Protection accordée aux instituteurs et aux parents qui sont appelés à assumer la discipline à l'égard d'un élève ou d'un enfant

R. c. Chouinard, 2009 QCCQ 7603 (CanLII)

[27] Le 30 janvier 2004, dans l'affaire Canadian Foundation for Children, Youth and the Law, la Cour suprême du Canada rendait une importante décision visant à préciser les paramètres de la protection accordée par le législateur aux instituteurs et aux pères et mères et aux personnes qui les remplacent, et qui sont appelés à assumer la discipline à l'égard d'un élève ou d'un enfant.
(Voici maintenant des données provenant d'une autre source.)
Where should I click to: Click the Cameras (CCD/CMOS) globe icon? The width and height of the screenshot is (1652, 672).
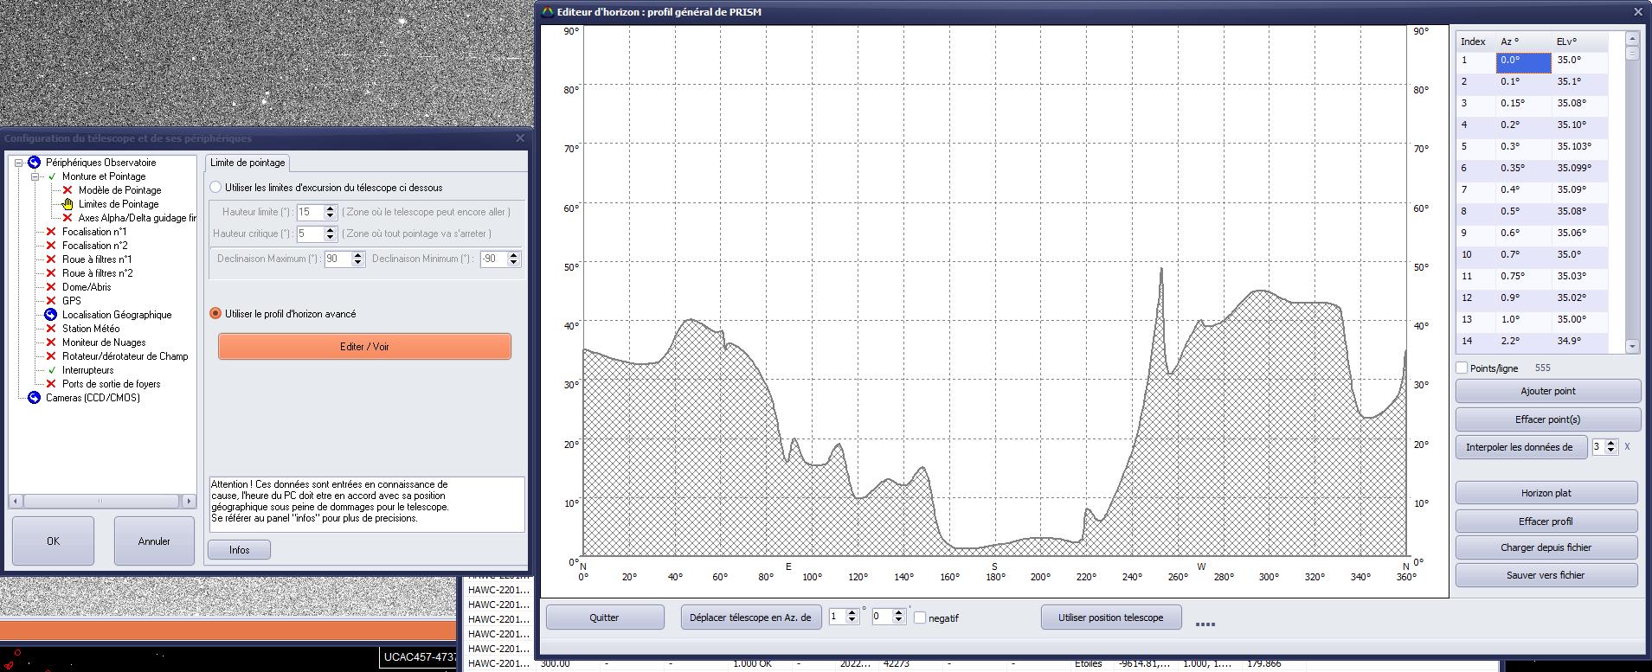click(34, 398)
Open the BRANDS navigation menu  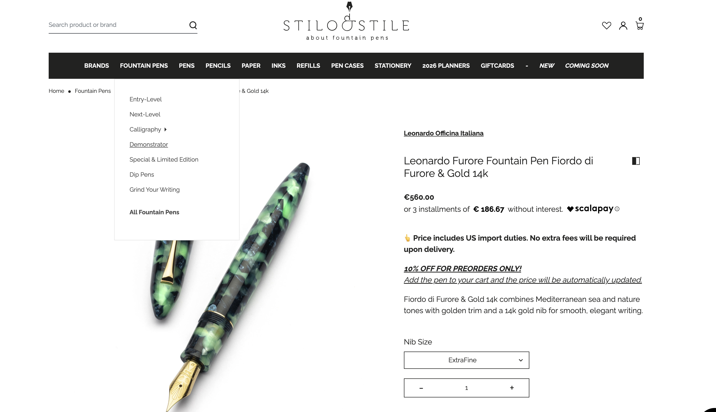[96, 66]
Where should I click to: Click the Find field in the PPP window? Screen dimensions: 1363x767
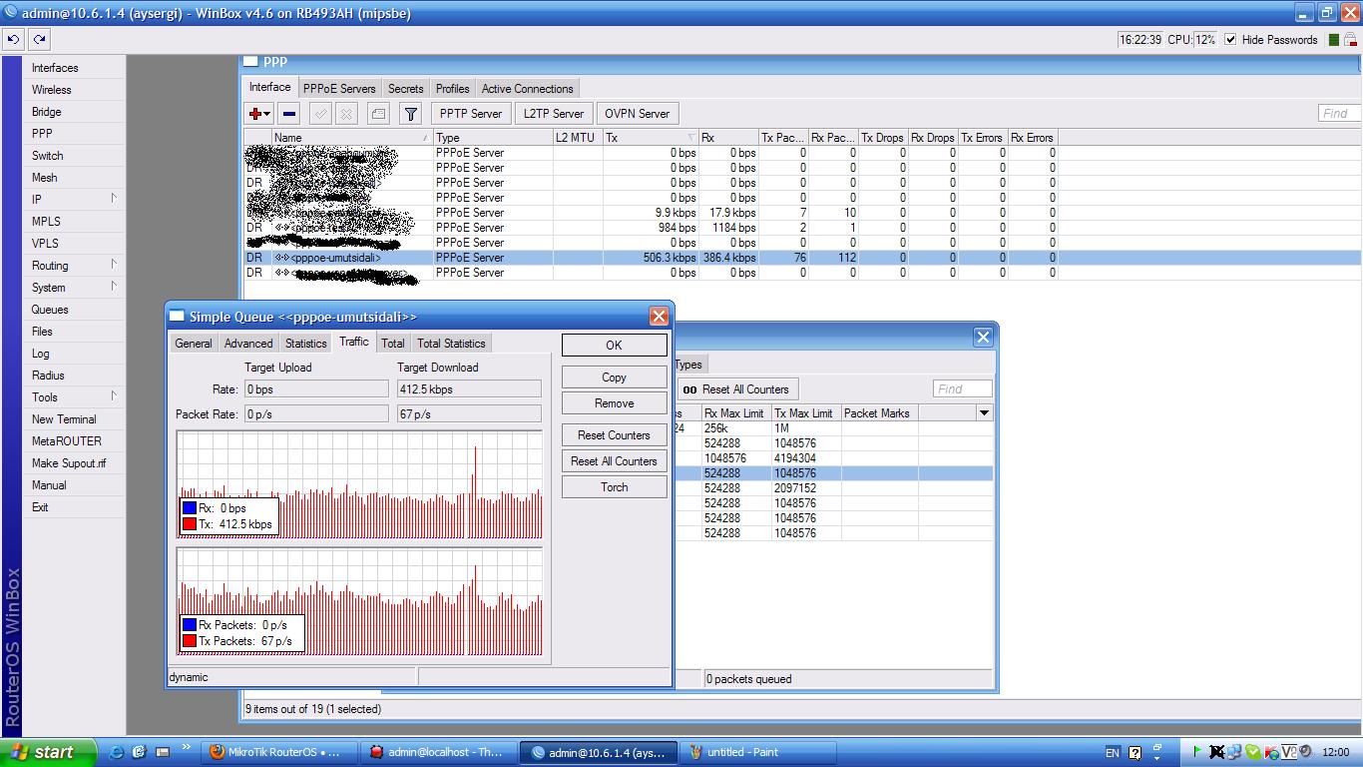[x=1338, y=114]
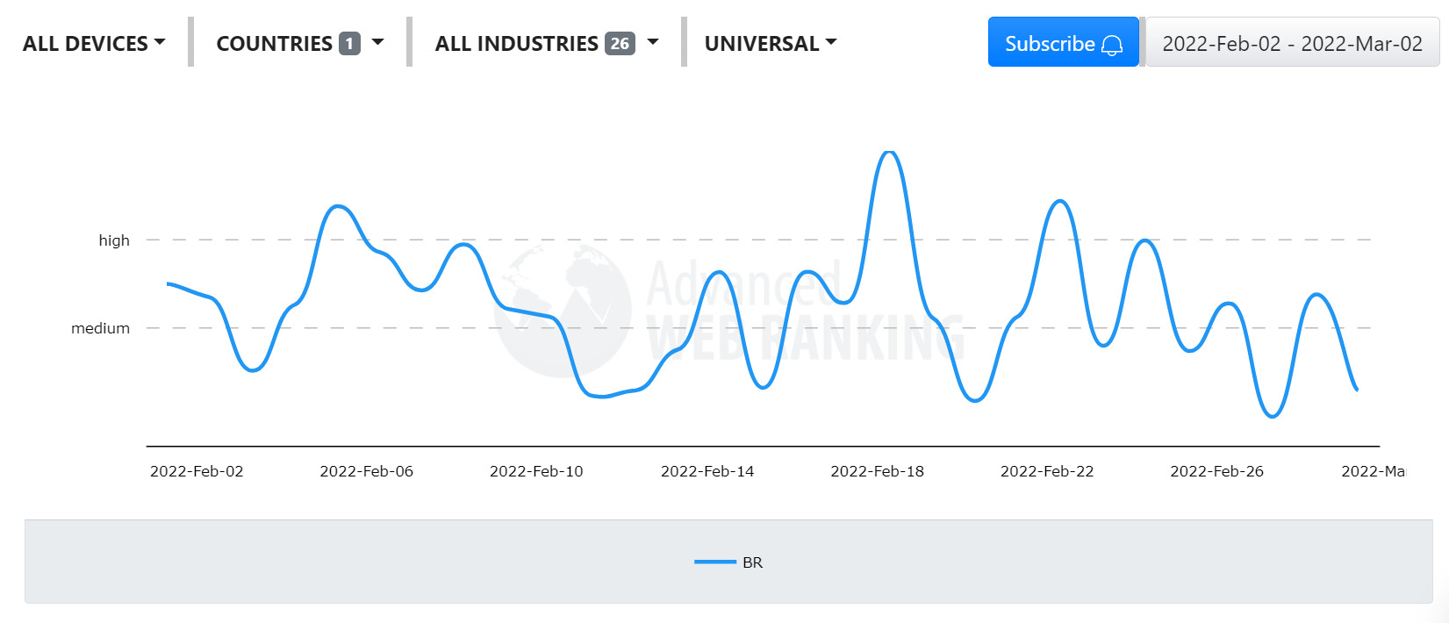1449x623 pixels.
Task: Expand the ALL INDUSTRIES filter
Action: [x=516, y=43]
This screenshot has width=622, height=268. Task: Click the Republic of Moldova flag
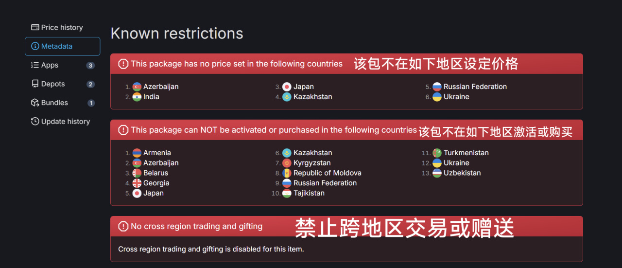point(287,173)
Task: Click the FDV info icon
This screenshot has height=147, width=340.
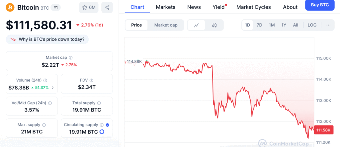Action: coord(91,80)

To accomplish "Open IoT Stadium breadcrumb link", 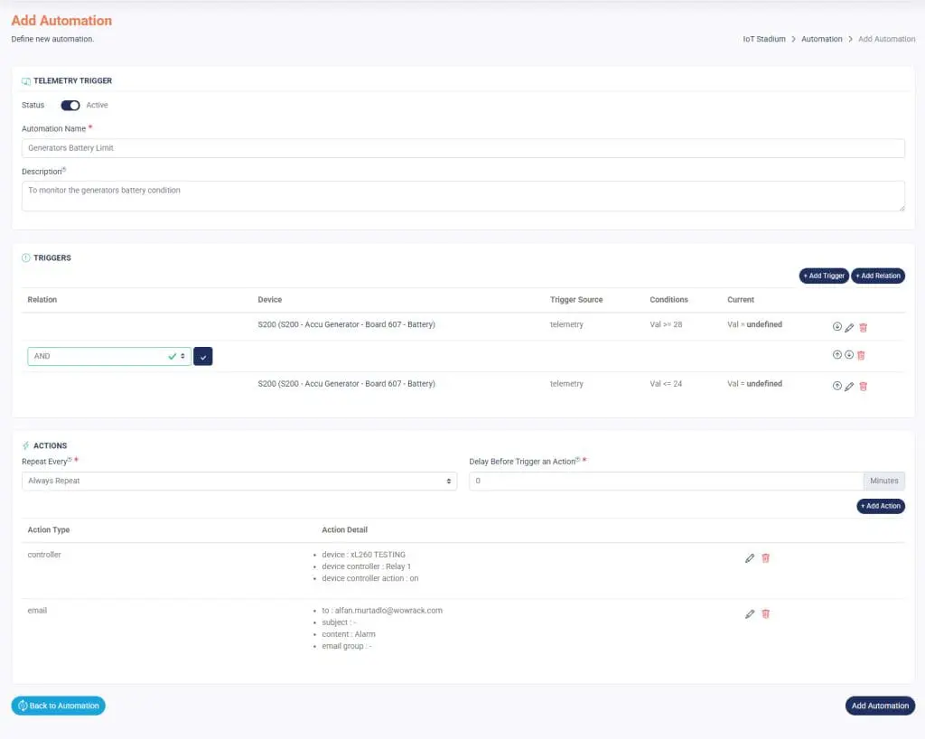I will coord(763,40).

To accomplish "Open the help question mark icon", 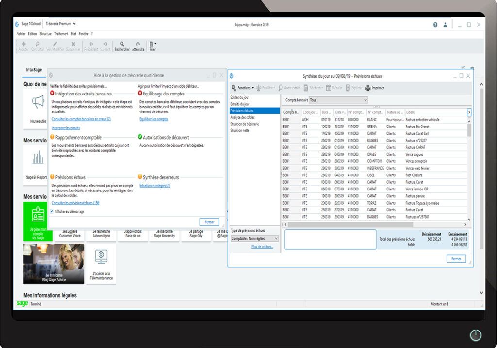I will click(435, 24).
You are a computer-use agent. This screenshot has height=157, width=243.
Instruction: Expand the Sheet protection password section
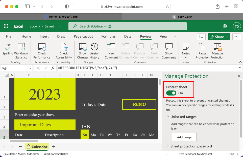tap(168, 146)
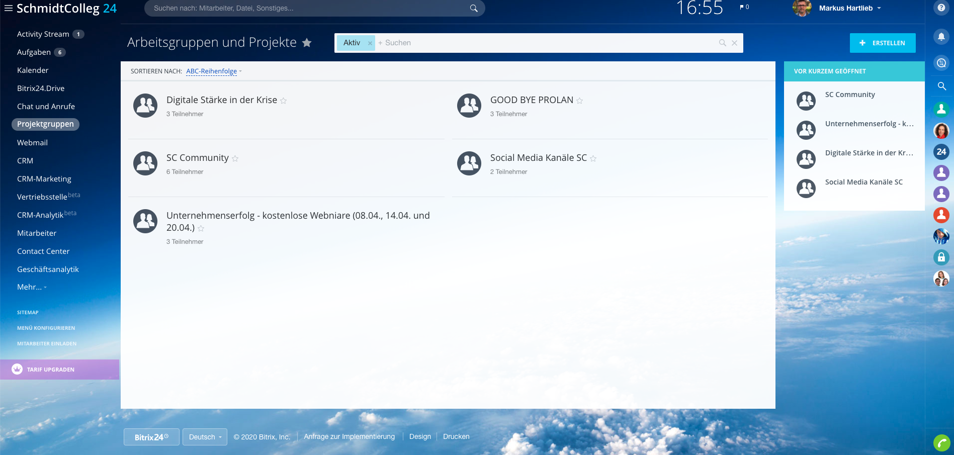This screenshot has width=954, height=455.
Task: Click the green phone call button
Action: click(x=941, y=443)
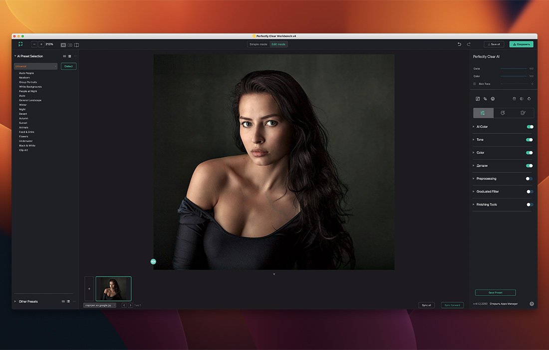The width and height of the screenshot is (549, 350).
Task: Switch to split compare view icon
Action: [x=76, y=45]
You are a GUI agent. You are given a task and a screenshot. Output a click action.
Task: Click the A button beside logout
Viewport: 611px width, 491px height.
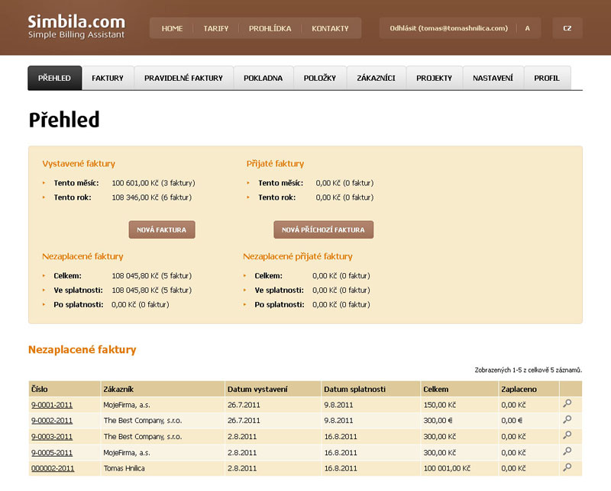coord(528,28)
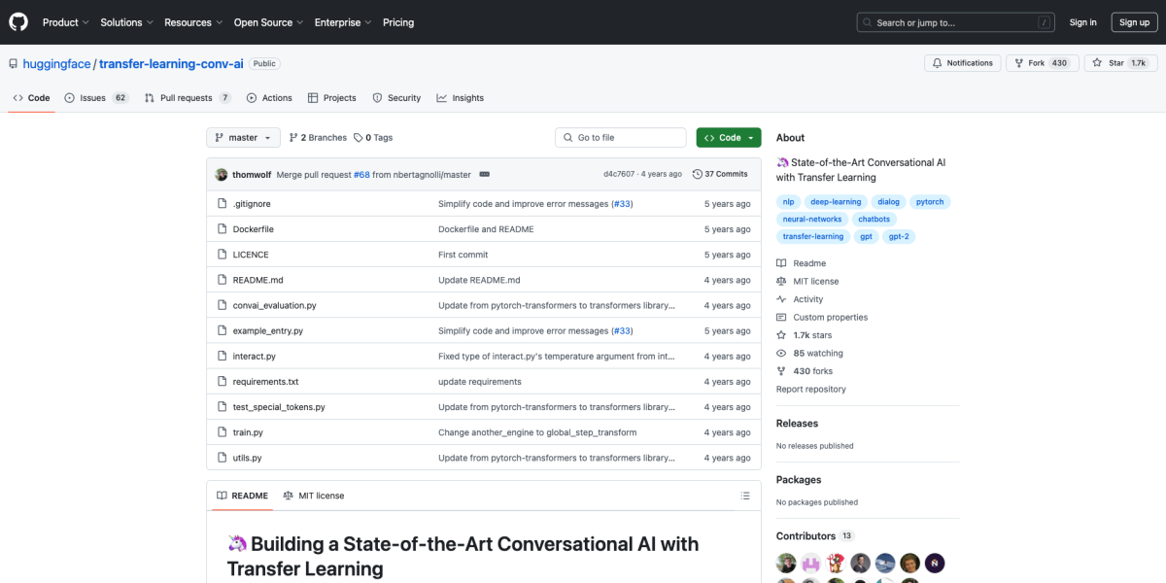Click the GitHub logo icon
1166x583 pixels.
pyautogui.click(x=18, y=21)
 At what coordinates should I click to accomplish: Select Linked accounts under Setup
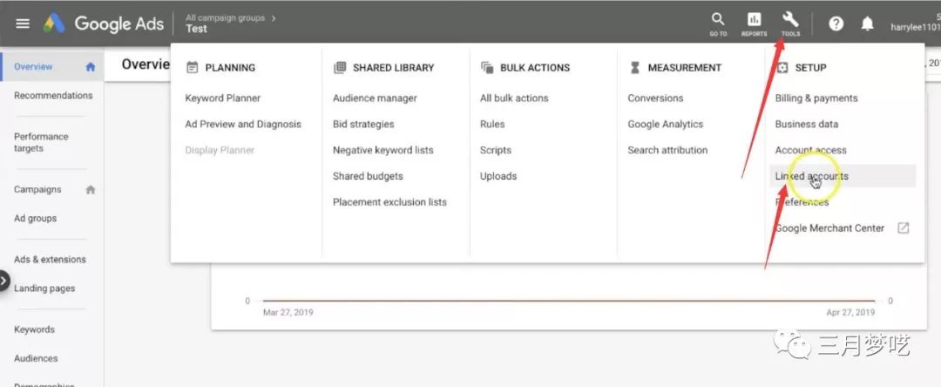point(811,176)
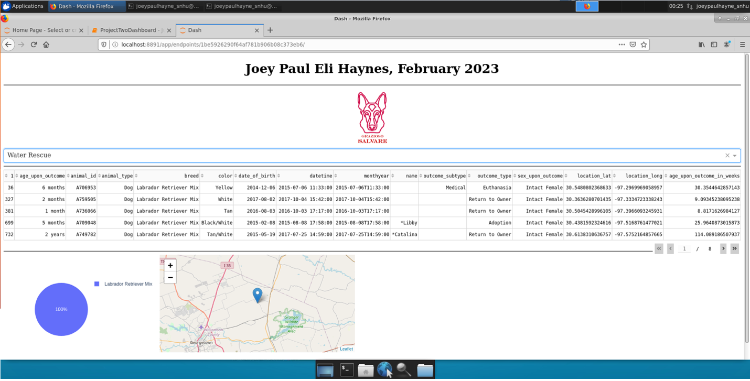Toggle sorting on the breed column
The image size is (750, 381).
pos(136,176)
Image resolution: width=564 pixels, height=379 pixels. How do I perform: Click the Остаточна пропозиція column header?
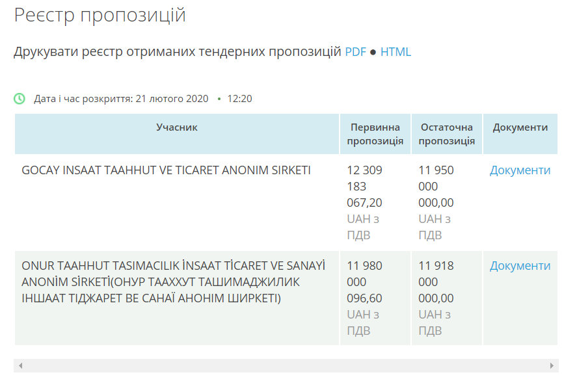click(x=446, y=134)

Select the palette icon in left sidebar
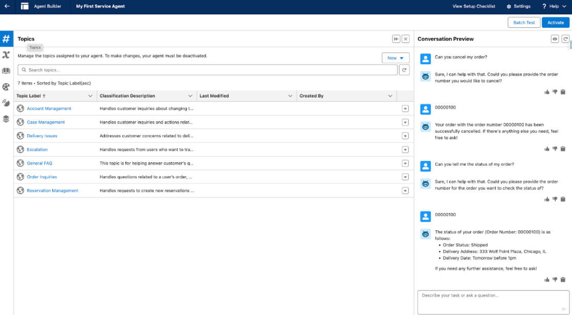6,87
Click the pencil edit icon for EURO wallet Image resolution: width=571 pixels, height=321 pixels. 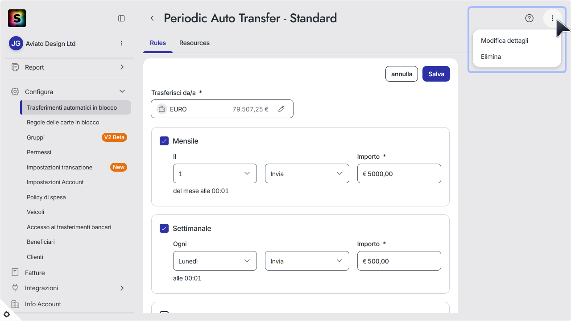pos(281,109)
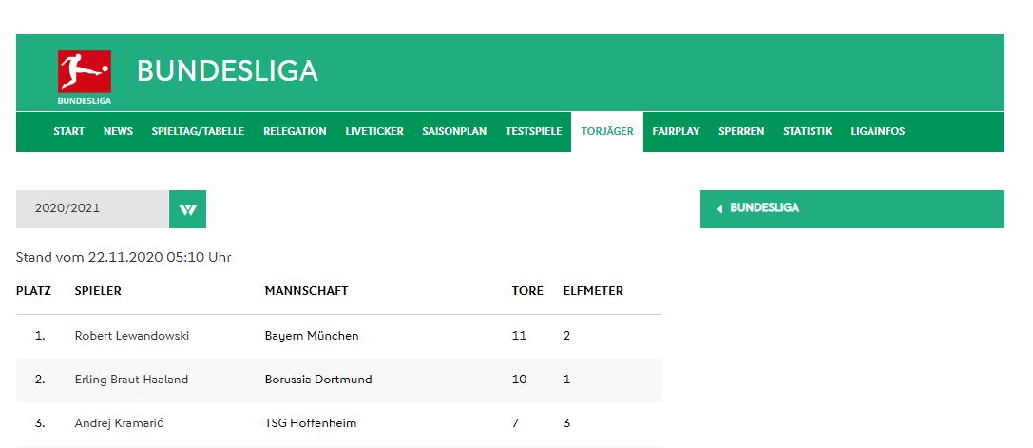Click the Bundesliga logo icon
Viewport: 1033px width, 448px height.
(85, 76)
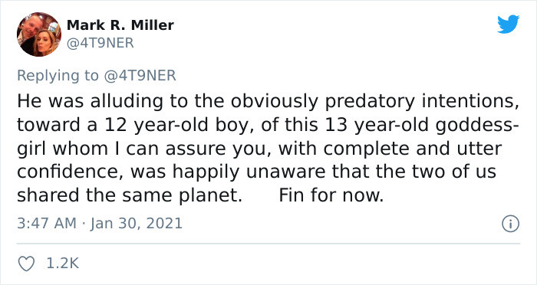Click the words 'predatory intentions' in tweet
The image size is (537, 285).
[x=422, y=102]
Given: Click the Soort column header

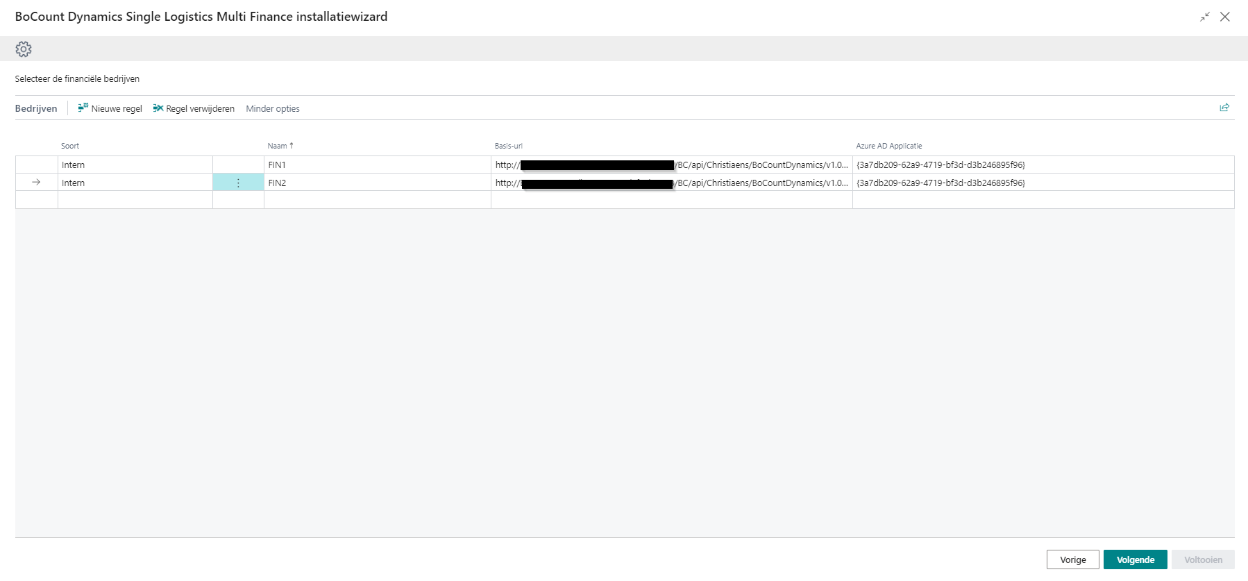Looking at the screenshot, I should point(70,146).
[28] Récemment, notre Cour d'appel s'est aussi prononcée sur ce sujet dans l'affaire J.P. c. R

[29] La protection est accordée par l'article 43 à certaines personnes bien déterminées. Comme le mentionnait la juge McLachlin au nom de la majorité de la Cour suprême :

« L’article 43 détermine avec beaucoup de précision qui peut entrer dans la zone qu’il délimite. Les termes « instituteur » et « père ou mère » sont clairs. Les tribunaux ont statué que l’expression « toute personne qui remplace le père ou la mère » désigne quiconque prend en charge « toutes les obligations qui [. . .] incombent [au père et à la mère] ». Ces mots ne posent aucune difficulté. »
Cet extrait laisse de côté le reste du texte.